Sara Kwan, Wilson MS (Glendale)
A boy pursued writing without his parents’ support
I really enjoyed “Choosing my own path” because it addressed the issue many teens face today with their parents wanting them to go into a certain field of work that may not be what they want. I wish more parents could be like mine, because my parents are accepting of any jobs my sisters and I might want to pursue. I know I am very lucky to have such accepting parents and I hope more parents can be understanding of what their children want.
Sarah Harden, S.O.C.E.S.
Although my parents want me to be a doctor, I want to be a comedian. I dream of having my own HBO special. I know it will take a lot of work, but I know I can do it. My parents don’t accept my choice, but I’m sure they will once I am on stage with thousands of adoring fans laughing at my jokes.
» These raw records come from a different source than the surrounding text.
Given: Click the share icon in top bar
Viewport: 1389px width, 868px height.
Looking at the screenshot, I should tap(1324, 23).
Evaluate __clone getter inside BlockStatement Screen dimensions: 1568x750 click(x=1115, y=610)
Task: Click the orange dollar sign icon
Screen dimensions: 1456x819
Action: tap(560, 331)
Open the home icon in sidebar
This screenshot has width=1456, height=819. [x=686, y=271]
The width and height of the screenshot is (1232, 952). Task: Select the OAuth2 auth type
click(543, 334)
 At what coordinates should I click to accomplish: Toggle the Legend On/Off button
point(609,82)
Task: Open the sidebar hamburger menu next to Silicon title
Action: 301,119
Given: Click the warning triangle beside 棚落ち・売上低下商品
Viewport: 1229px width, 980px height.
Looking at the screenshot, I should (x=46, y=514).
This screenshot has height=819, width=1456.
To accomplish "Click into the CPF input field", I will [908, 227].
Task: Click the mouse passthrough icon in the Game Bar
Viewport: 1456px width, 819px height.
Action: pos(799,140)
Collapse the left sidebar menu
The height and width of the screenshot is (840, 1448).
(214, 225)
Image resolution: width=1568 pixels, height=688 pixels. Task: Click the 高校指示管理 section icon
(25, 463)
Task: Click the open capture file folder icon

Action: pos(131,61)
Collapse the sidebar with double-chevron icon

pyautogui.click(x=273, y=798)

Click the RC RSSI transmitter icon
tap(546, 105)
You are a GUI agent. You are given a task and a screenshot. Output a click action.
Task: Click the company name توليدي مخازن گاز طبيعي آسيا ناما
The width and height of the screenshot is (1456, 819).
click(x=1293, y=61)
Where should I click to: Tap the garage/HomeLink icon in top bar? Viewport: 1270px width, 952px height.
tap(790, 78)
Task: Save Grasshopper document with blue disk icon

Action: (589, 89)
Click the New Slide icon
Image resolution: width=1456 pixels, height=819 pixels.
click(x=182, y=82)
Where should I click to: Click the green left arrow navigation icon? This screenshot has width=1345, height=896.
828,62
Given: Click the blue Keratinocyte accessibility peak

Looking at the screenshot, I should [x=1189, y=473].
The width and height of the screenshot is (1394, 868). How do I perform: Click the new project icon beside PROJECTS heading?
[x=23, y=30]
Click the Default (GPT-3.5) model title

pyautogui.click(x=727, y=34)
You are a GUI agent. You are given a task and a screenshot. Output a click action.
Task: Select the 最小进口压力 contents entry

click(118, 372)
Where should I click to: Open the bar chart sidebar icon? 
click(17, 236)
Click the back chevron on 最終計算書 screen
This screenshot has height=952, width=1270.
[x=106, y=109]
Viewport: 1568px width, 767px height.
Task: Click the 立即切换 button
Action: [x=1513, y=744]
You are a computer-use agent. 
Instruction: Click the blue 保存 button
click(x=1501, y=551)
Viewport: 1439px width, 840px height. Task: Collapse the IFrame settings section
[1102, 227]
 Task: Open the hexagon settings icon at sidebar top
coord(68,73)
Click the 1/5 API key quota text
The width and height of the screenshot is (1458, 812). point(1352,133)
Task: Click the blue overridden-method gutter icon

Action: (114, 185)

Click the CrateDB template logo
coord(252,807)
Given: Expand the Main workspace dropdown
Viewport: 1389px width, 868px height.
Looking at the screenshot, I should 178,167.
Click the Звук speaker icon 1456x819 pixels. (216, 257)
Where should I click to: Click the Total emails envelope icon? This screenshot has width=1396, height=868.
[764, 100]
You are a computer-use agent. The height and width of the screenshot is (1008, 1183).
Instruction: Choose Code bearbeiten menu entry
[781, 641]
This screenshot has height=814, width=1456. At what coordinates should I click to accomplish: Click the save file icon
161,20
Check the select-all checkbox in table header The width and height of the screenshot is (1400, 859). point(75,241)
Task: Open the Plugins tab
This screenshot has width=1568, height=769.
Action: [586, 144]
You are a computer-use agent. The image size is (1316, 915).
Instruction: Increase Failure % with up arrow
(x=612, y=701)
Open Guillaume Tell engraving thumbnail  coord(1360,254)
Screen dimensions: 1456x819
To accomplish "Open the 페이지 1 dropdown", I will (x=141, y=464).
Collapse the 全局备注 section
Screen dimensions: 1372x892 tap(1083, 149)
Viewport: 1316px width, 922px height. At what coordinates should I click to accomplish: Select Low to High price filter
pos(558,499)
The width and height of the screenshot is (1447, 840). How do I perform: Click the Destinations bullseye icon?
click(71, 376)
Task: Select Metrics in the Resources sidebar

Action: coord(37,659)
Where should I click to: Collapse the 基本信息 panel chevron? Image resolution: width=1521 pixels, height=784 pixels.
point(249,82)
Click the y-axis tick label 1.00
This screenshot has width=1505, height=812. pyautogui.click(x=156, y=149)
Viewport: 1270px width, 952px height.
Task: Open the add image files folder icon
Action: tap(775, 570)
Jasmin Hernandez, Madison MS (North Hollywood)
I wanna be a journalist but my dad says it’s not a well paid job. But … blah … Who cares … I like it!
Patricia Chavarria, comment on Facebook
A girl’s family cares for foster kids
This is really a great story of how love comes in many forms. I think it takes a great person to open their heart and home to a stranger and to love them as his or her own family. I am adopted and this story hit close to home. Helen and her family are doing great things for the most worthy cause!
Jenny Philp, S.O.C.E.S.
I could really relate to “They’re family, not foster kids” because my uncle fosters children too. We’ve had many children live with our family and they have all been great. We even adopted a little boy. Like Helen said, it’s very tough to let them go, but it’s best when they return to their families. I’m glad that there are people out there who are willing to help others in need.
Samantha Laguna, Bell Gardens HS
Barbie is a girl’s fashion inspiration
When I read “I’m a Barbie girl,” I was surprised that the author thinks that other people find it unusual for a girl her age to collect Barbie dolls. I don’t think it’s weird for a 16-year-old to own a Barbie doll. It actually seems very common for older girls to collect dolls, whether it is for the doll’s clothes, antiqueness or just for the fun of it. She should keep collecting Barbie dolls if she enjoys them.
Heather Aquino, Wilson MS
I think it’s cool that Jessica still likes Barbie. She shouldn’t care what her friends think as long as it’s her passion.
Aurora Castro, East Valley HS
Since I was young, I have been collecting Barbie dolls. People are surprised when they see how many I have and the great condition I keep them in. My dolls mean a lot to me and when I have my own place, I’m going to put them on a shelf and display them. My Barbie collection will be worth seeing.
Nairi Tutunjyan, Madison MS
Getting ready for earthquakes
When I experienced my first earthquake I thought we were all going to die. I immediately packed a bag with food, water, video games and stuffed animals. My mom then told me to relax since we have an earthquake kit. Since then, I have felt a lot better about earthquakes.
Sean Perez, Madison MS
I like this article because it is really important that we are prepared for an earthquake. I’ve been hearing in the news that there will be a big earthquake soon because there hasn’t been a big one in years. We’ve seen how destructive and devastating earthquakes can be in Haiti and Chile, so it’s important we are ready.
Alejandra Lopez, East Valley HS (North Hollywood)
When a teen was hurt, the hospital was far away
People need to have a hospital close to their home. If there is an emergency, people would have to drive for a long time, and some might die before getting there.
Carlos Campos, Centennial College Preparatory Academy (Huntington Park)
An incurable disease doesn’t stop a girl from enjoying life
There aren’t many people who have a disease and still are satisfied with what they have and are always looking on the bright side. The author could inspire a lot of people because despite her condition, nothing holds her back from what she wants to do.